Hostilities in World War I (then known as The Great War) ended on November 11, 1918. The United States had entered the conflict on April 6, 1917, as Congress declared war. When the news of the cease fire was announced, large crowds gathered at Campus Martius and elsewhere in Detroit to celebrate the peace.
A year later, on November 11, 1919, President Woodrow Wilson designated the first commemoration of Armistice Day, “To us in America, the reflections of Armistice Day will be filled with solemn pride in the heroism of those who died in the country’s service and with gratitude for the victory, both because of the thing from which it has freed us and because of the opportunity it has given America to show her sympathy with peace and justice in the councils of the nations…” In 1938, Armistice Day was made a legal holiday, recognizing the contributions of World War I veterans. Following World War II and the Korean War, in 1954 Congress amended the legislation to change the name of Armistice Day to Veterans Day, in order to honor American veterans of all wars.

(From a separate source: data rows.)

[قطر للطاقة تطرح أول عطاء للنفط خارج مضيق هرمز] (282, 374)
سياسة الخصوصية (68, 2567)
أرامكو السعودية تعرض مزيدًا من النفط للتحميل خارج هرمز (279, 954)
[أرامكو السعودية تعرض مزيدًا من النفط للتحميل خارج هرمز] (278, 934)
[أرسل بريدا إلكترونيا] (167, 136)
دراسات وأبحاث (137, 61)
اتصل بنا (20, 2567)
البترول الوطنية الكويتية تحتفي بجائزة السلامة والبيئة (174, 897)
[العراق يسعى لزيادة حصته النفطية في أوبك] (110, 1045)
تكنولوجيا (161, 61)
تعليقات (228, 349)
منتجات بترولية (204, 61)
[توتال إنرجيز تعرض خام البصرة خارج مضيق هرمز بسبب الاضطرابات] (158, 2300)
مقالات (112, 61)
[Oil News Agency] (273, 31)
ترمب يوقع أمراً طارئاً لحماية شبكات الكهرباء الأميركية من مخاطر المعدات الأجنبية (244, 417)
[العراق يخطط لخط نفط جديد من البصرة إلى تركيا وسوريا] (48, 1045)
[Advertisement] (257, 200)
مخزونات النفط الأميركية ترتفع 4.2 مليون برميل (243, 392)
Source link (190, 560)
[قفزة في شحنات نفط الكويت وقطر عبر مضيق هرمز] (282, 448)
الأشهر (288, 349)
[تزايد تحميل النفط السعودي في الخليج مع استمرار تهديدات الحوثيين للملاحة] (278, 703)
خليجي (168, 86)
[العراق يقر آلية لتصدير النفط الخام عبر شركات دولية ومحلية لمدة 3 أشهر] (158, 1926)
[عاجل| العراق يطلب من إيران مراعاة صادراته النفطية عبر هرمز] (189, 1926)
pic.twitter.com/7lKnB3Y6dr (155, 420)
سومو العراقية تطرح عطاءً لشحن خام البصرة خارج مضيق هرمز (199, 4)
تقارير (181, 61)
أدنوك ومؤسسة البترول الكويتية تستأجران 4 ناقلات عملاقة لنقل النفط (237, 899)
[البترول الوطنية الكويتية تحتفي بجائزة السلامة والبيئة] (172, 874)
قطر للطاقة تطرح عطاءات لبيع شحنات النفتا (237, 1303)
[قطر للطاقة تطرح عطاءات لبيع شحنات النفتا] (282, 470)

In 1968, the Uniform Holiday Bill moved Veterans Day observance from November 11 to the fourth Monday in October, in order to give Federal employees a three day holiday. There was controversy over the change in the date, and in 1975 President Gerald Ford signed legislation returning observance to November 11.
Today, we celebrate and thank all veterans for their service. Along with the Black Historic Sites Committee, the Detroit Historical Society will personally honor veteran Ernest C. Browne, Jr. for his service in World War II, to the city of Detroit, and to black history by founding both the Black Historic Sites Committee and the Tuskegee Airmen National Museum.